• WORK ORDER:
What's required is a verbatim printout of all the data.

• EXTRACTED MATERIAL:
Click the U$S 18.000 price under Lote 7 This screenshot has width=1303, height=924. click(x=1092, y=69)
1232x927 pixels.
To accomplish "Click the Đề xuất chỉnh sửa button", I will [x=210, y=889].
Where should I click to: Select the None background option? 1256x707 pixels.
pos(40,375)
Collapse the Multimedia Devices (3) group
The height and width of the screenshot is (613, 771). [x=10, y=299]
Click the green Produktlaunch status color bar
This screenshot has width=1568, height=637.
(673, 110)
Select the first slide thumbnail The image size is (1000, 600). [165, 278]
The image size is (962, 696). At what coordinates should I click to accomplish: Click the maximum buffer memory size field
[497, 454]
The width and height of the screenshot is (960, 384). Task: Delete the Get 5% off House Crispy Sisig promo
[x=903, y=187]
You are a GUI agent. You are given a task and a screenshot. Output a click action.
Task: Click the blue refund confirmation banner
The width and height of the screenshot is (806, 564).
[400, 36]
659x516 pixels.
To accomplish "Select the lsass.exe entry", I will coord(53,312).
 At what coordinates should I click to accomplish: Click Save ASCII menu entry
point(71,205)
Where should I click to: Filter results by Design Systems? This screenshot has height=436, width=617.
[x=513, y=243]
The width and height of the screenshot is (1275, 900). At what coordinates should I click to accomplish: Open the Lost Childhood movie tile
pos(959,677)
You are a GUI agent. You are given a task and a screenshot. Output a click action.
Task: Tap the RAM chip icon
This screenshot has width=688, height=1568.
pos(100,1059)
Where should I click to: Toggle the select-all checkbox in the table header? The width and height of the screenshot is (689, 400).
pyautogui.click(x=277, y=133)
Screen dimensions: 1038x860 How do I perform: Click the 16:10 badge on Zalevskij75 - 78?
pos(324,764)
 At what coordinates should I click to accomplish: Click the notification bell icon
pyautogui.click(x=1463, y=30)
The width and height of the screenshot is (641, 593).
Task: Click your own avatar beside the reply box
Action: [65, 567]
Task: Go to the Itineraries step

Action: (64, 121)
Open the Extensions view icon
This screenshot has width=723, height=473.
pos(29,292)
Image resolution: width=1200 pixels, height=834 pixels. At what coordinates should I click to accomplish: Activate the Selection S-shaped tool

• SOLUTION TO THIS EXERCISE:
Click the U$S 18.000 price under Lote 7 This screenshot has width=1303, height=924. click(x=1092, y=69)
1232x927 pixels.
To accomplish "Click the Đề xuất chỉnh sửa button", I will [x=210, y=889].
Where should I click to: Select the None background option? 1256x707 pixels.
pos(40,375)
Collapse the Multimedia Devices (3) group
The height and width of the screenshot is (613, 771). [x=10, y=299]
Click the green Produktlaunch status color bar
This screenshot has width=1568, height=637.
(673, 110)
Select the first slide thumbnail The image size is (1000, 600). [165, 278]
The image size is (962, 696). At what coordinates should I click to accomplish: Click the maximum buffer memory size field
[497, 454]
The width and height of the screenshot is (960, 384). Task: Delete the Get 5% off House Crispy Sisig promo
[x=903, y=187]
You are a GUI agent. You are given a task and a screenshot. Output a click action.
Task: Click the blue refund confirmation banner
The width and height of the screenshot is (806, 564).
[400, 36]
659x516 pixels.
To accomplish "Select the lsass.exe entry", I will coord(53,312).
 At what coordinates should I click to accomplish: Click Save ASCII menu entry
point(71,205)
Where should I click to: Filter results by Design Systems? This screenshot has height=436, width=617.
[x=513, y=243]
The width and height of the screenshot is (1275, 900). At what coordinates should I click to accomplish: Open the Lost Childhood movie tile
pos(959,677)
You are a GUI agent. You are given a task and a screenshot. Output a click action.
Task: Tap the RAM chip icon
This screenshot has width=688, height=1568.
pos(100,1059)
Where should I click to: Toggle the select-all checkbox in the table header? The width and height of the screenshot is (689, 400).
pyautogui.click(x=277, y=133)
Screen dimensions: 1038x860 How do I perform: Click the 16:10 badge on Zalevskij75 - 78?
pos(324,764)
 At what coordinates should I click to accomplish: Click the notification bell icon
pyautogui.click(x=1463, y=30)
The width and height of the screenshot is (641, 593).
Task: Click your own avatar beside the reply box
Action: [65, 567]
Task: Go to the Itineraries step

Action: (64, 121)
Open the Extensions view icon
This screenshot has width=723, height=473.
pos(29,292)
Image resolution: width=1200 pixels, height=834 pixels. At what coordinates should I click to accomplish: Activate the Selection S-shaped tool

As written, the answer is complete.